## Raw data
════

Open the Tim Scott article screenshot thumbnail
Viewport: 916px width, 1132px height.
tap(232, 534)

════

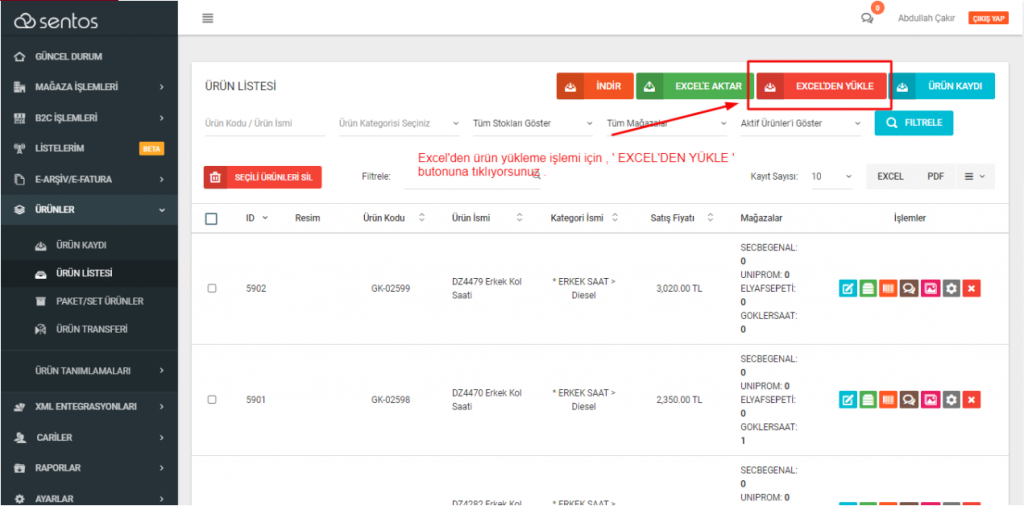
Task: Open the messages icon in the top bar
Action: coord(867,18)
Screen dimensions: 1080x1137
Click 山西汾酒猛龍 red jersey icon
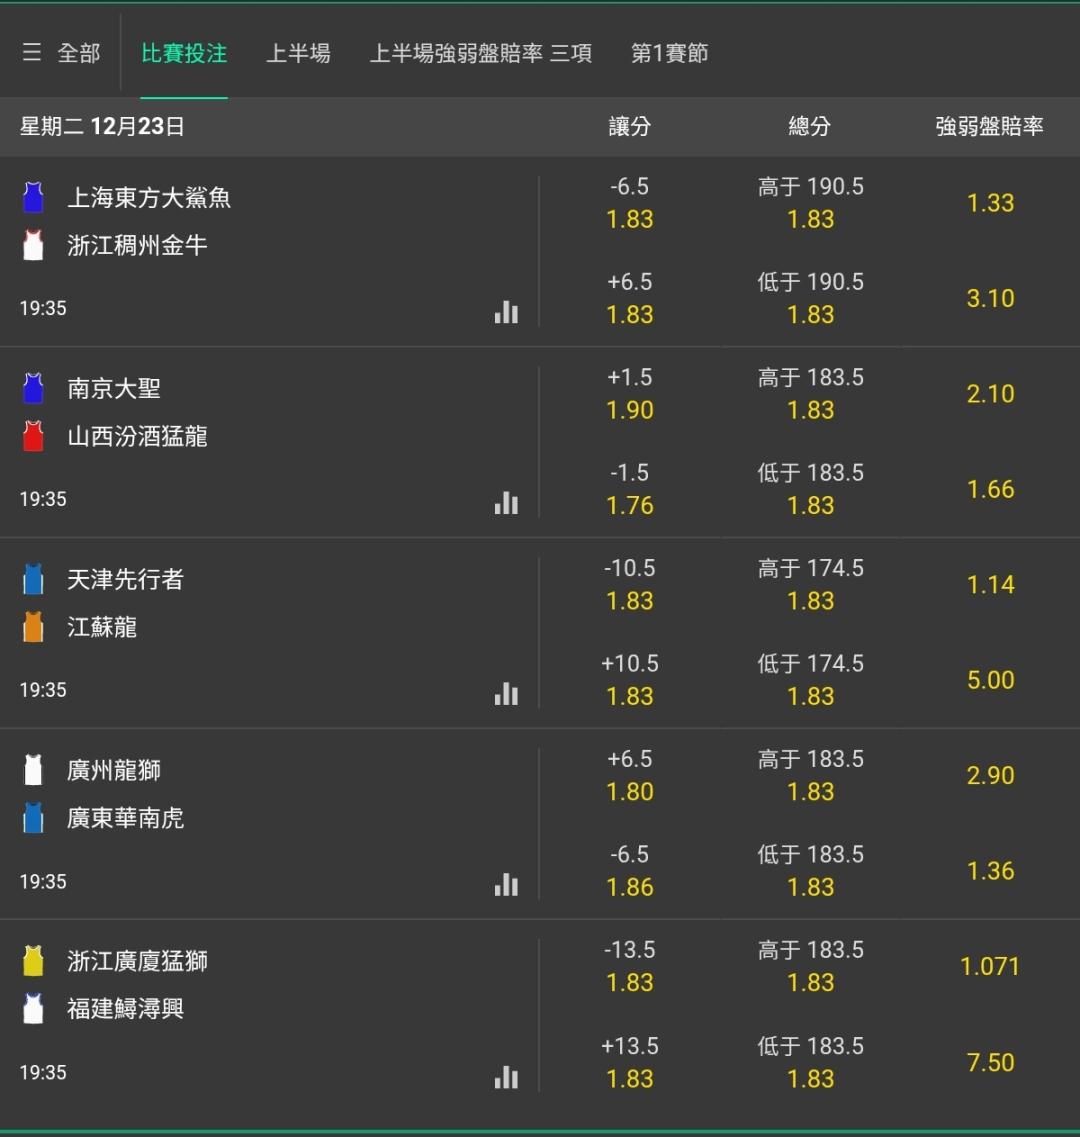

════

## Your goal
Reproduce the records verbatim, from the line containing "Open the Tim" down through the line containing "tap(232, 534)".

## Solution for this problem
Open the Tim Scott article screenshot thumbnail
Viewport: 916px width, 1132px height.
tap(232, 534)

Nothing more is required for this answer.